The case is made by many that Loire Valley Chenin Blanc is the benchmark for diversity within the world of wine. And I'm not one to argue with that sentiment. Bone-dry, sparkling, off-dry, semi-sweet, and sweet. The entire range is covered here in the central Loire. However, this perspective has become a bit of a double-edged sword for Chenin. If everything can be done well, is anything actually exceptional? I won't make the case, as some do, that top sparkling examples rival great champagne. But, I will gladly tell you that the zenith of bone-dry Chenin Blanc is deadly serious.

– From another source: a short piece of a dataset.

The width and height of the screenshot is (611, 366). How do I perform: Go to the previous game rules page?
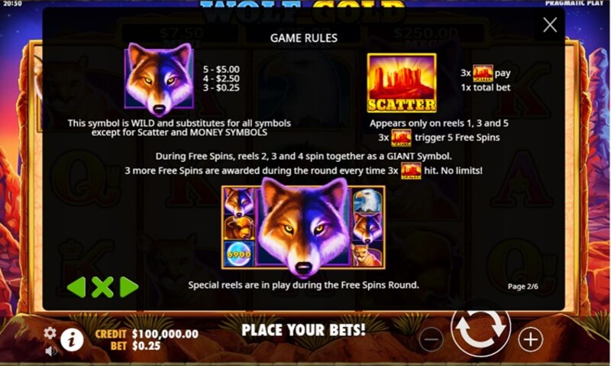[76, 287]
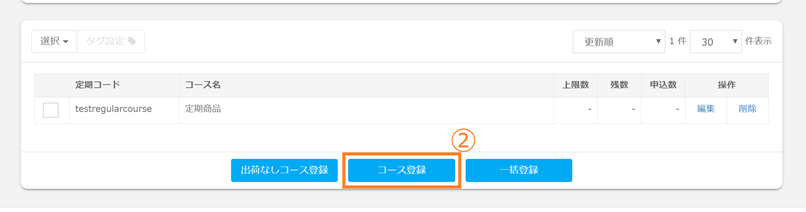Click the コース名 column header

pos(203,85)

Clos Rougeard's Brézé is the most famous name in this club, with current releases starting at $200 per bottle. But, beyond that there's one name that embodies the detail and clarity that top dry Chenin is capable of. Jacky Blot's domaine, La Taille Aux Loups works primarily with vineyards in Montlouis, but in Vouvray there's one parcel of old vines that produce his most coveted wine. Precision is the first word that comes to mind when I taste his monopole, Clos de la Bretonniere. At $41 per bottle, this is the greatest bone-dry Chenin Blanc that still lies under-the-radar.
Blot takes his cue's from Burgundy gods, Coche-Dury and Roulot. After a slow barrel fermentation (20% new wood here) he moves his wine into steel for several months prior to bottling. Much like the disciplined Chenin found in Saumur, here battonage is avoided and malolactic fermentation is blocked - a necessity in accentuating the laser-focus and sleek frame that draws comparisons to Burgundy.
Blot is no nonsense when it comes to farming, with organic and hands-on viticulture serving as the root of success for all his wines. However, Clos de la Bretonniere stands out in his lineup. While his Montlouis wines can show density and breadth, this rare Vouvray parcel of 62-yr-old vines on pure limestone is a different beast. There's a mesmerizing level of detail and shimmering range of flavors that seemingly dance on the palate. It's a drinking sensation that you do not want to end.
Vouvray is most associated with off-dry and sweet styles of wine. Since 1993 Jacky has focused on bone-dry wines, a choice that was not received warmly for the first two vintages in the Loire. But, after some time, people began to see what he was after. Today, the Clos de la Bretonniere is one of the greatest examples of dry Chenin Blanc in the world. But, like the Loire in 1993, people are still just catching on. 2017 has proven so far to be a thrilling vintage for the whites of the Loire, but even in this context the dry wines from the vintage have a unmistakable featherweight presence on the palate that's pure magic.
It's not often you can tell drinkers of Coche and Roulot to pick up a bottle of dry Chenin and expect to be be floored. At $41 per bottle, today is definitely that day.